I used a clean base normal for the trim. I created a base diffuse texture (grayscale) as well. This way I can customize the colors of the stone and metal in Unreal. I created a tiling normal for the stone details (pits, cracks, rough surface, etc) and
then used triplanar mapping for that. I also created a triplanar color grunge for the color/diffuse. That grunge is also
tied to object space coordinates so it's always on the bottom (below the pivot of the mesh). I created triplanar roughness maps for the metal and stone, then blended them with a lerp mask. Metallic is just a normal metallic map. This created a lot of shader instructions though, so probably not something that could go in an actual game.
The complex material has it's problems as well, but I think it's a bit better. I'm finding it's very time consuming to add variety to the UVs of just the trim texture. Though it's perfectly possible to knock out some of the repetition of the "all in one" trim sheet. Though if you could afford to spend the memory on a complex material, you could add more variety to the trim sheet. So it's a trade off.
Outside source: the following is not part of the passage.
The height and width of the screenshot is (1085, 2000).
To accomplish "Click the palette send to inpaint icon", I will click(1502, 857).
Anyways, thanks for looking. Any critiques will be super helpful. I'm eager to wrap this up and throw it in the portfolio.
Replies
The floor feels a bit busy and the tiling might be a bit too apparent but other than that its great
Trim sheets are something I'm going to have to get into at some point, this gave me some inspiration!
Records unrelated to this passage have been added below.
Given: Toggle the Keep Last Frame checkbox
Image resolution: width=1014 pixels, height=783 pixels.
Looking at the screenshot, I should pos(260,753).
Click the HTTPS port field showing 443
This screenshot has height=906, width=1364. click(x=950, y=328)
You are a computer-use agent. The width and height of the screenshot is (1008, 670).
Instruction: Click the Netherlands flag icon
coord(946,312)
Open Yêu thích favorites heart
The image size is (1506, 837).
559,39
The lighting looks great so far, however compositionally the floor feels a bit too noisy for my taste (areas of rest and all that jazz)
Apart from that i love the mix of the ancient and metallic elements, its got a very stargate feel. Keep it up dude!
I see what the other's are saying about the floor being busy, but that's a pretty quick fix by simply swapping out a couple of the floor sections with a less visually complex piece. However, you could also potentially incorporate the design complexity as a gameplay aspect; you might have spikes or traps of some sort being activated as a player walks certain parts of the floor. Or the complexity of the floor pieces could be part of a puzzle I.E. step on certain parts in a specific pattern to activate the fountain, or open the door, etc.
Again, really great job on this so far and I'm excited to see what your updates will be!
I recodniced the metal stripes on the walls, looks pretty cool like an ancient scifi culture.
Keep it up!!
But overall looking like a much stronger piece!
Also, the corners of the room are empty, maybe add some props when you get to the dressing stage.